Friday, August 5, 2011


Will Germany Leaves The Euroland  ?


ECB Resumes Bond Buys; Open Feud Between German Central Bank and the ECB; Implications of "Trichet Out, Draghi In"

Yet Another Open Feud Between German Central Bank and the ECB on Bond Purchases;

A feud between former Bundesbank president Axel Weber and ECB president Jean-Claude Trichet over the purchases of government bonds led to the resignation of Axel Weber who was opposed to the purchases.

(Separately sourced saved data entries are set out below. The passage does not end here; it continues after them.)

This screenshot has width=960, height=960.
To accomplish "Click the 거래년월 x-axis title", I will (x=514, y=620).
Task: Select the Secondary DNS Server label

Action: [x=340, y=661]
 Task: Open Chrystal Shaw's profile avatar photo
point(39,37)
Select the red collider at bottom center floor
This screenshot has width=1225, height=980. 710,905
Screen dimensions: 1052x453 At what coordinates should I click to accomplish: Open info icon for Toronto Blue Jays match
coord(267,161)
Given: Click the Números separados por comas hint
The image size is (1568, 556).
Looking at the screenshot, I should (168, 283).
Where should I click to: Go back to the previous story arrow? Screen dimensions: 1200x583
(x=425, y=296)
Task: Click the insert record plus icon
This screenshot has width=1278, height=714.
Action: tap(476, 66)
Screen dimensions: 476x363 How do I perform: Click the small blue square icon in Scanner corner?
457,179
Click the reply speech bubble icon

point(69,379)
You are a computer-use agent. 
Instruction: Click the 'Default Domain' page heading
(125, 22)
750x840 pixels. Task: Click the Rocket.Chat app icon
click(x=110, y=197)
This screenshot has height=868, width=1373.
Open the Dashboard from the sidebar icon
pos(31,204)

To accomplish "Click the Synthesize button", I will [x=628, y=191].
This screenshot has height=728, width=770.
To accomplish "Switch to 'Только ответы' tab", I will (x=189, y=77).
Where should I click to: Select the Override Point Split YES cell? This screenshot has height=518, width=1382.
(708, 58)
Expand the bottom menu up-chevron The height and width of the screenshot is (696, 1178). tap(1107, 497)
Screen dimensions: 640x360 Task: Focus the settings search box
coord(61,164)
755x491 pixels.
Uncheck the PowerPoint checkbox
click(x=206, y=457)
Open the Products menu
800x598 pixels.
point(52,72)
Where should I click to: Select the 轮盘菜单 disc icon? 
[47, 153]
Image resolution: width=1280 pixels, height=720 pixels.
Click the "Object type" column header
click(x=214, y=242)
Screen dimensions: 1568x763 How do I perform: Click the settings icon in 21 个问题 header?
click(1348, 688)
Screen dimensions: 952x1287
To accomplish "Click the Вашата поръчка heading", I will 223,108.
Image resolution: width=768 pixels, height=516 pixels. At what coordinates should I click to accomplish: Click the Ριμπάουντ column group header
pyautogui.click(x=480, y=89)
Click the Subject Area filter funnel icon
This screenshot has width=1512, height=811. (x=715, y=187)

Another Open Feud Between Germany and the ECB

A regime change did not change Germany's opposition to bond purchases. Jens Weidmann, the new Bundesbank president also opposes ECB's purchasing of government bonds. Another major feud between Germany and the ECB is in the works.



Germany's Bundesbank opposed a resumption of the European Central Bank's bond buying program at this week's governing council's meeting, a euro-zone central bank source told Dow Jones Newswires Thursday.

The Bundesbank wasn't the only central bank to oppose a resumption of the program, the source added.

ECB President Jean-Claude Trichet indicated at Thursday's press conference that the ECB is ready to restart its Securities Market Program, which has been on hold since March, following a spike in Italian and Spanish bond yields.
Trichet Overrides Weidmann

Trichet foolishly ignored the advice of Weber and is making the same mistake again. For details of the feud, please see the Financial Times report ECB warns Spain and Italy
Jean-Claude Trichet on Thursday overrode opposition from Germany’s powerful Bundesbank to send a different signal: that the euro’s monetary guardian would help governments if they took steps needed to tackle the eurozone’s escalating debt crisis.

The ECB’s surprise decision to restart intervening in bond markets – but limit its action to buying Portuguese and Irish bonds – made clear to Rome and Madrid that it still thought they had to do more to bring public finances under control.

Separately, the ECB further downgraded expectations of further interest rate rises later this year, warning that risks to economic growth “may have intensified”. The ECB has already raise its main policy rate twice this year, most recently to 1.5 per cent in July.

But investors’ immediate reaction to the ECB plan was overwhelmingly negative. Economists warned the limited revival of the ECB’s bond purchase programme fell short of the broad response needed to calm investor nerves. “It is the right move, they had to do it – but if it is on-off, as in the past – it will not pacify markets,” warned Paul De Grauwe, economics professor at Leuven university.

In an apparent criticism of the ECB, Giulio Tremonti, Italy’s finance minister, said that when he talked to Asian investors, they said: "If your central bank doesn't buy your bonds, why should we buy them?"

In fact, there were clear limits to how far Mr Trichet’s could – or wanted – to go. Eurozone financial stability was “the responsibility of governments,” he said. The Bundesbank opposed the launch last year of the ECB’s bond purchase programme a year ago because it feared mixing fiscal and monetary policies would create long term inflation threats.

Jens Weidmann, president, who interrupted his holiday to attend Thursday’s meeting in Frankfurt, is thought to have been joined by at least two others in voting against its reactivation on Thursday. But the council was anyway wary: intervening in Spanish and Italian bond markets at this stage would have been premature, the 23-strong governing council decided.
Jens Weidmann is unhappy that the ECB will buy any government bonds, but Giulio Tremonti, Italy’s finance minister is upset the ECB will not buy Italian bonds. Said Tremonti "If your central bank doesn't buy your bonds, why should we buy them?"

Since when is it the duty of the ECB to buy sovereign government bonds? In reality, doing so is in clear violation of the Maastricht Treaty. Trichet broke the treaty on a technicality.

Jean-Claude Trichet is Out, Mario Draghi is In

Greek bonds blew up in Trichet's face and complete fools are clamoring for more of the same.

Bear in mind that Trichet steps down in October. Mario Draghi, head of the central bank of Italy takes over.

Will Germany Leave the Euro?


Will Draghi rebuff Italy's Finance Minister? The answer to that question turns our focus to the major unresolved question:

"Does Germany accept the monetization of foreign bonds at German taxpayer expense or does Germany leave the Euro?"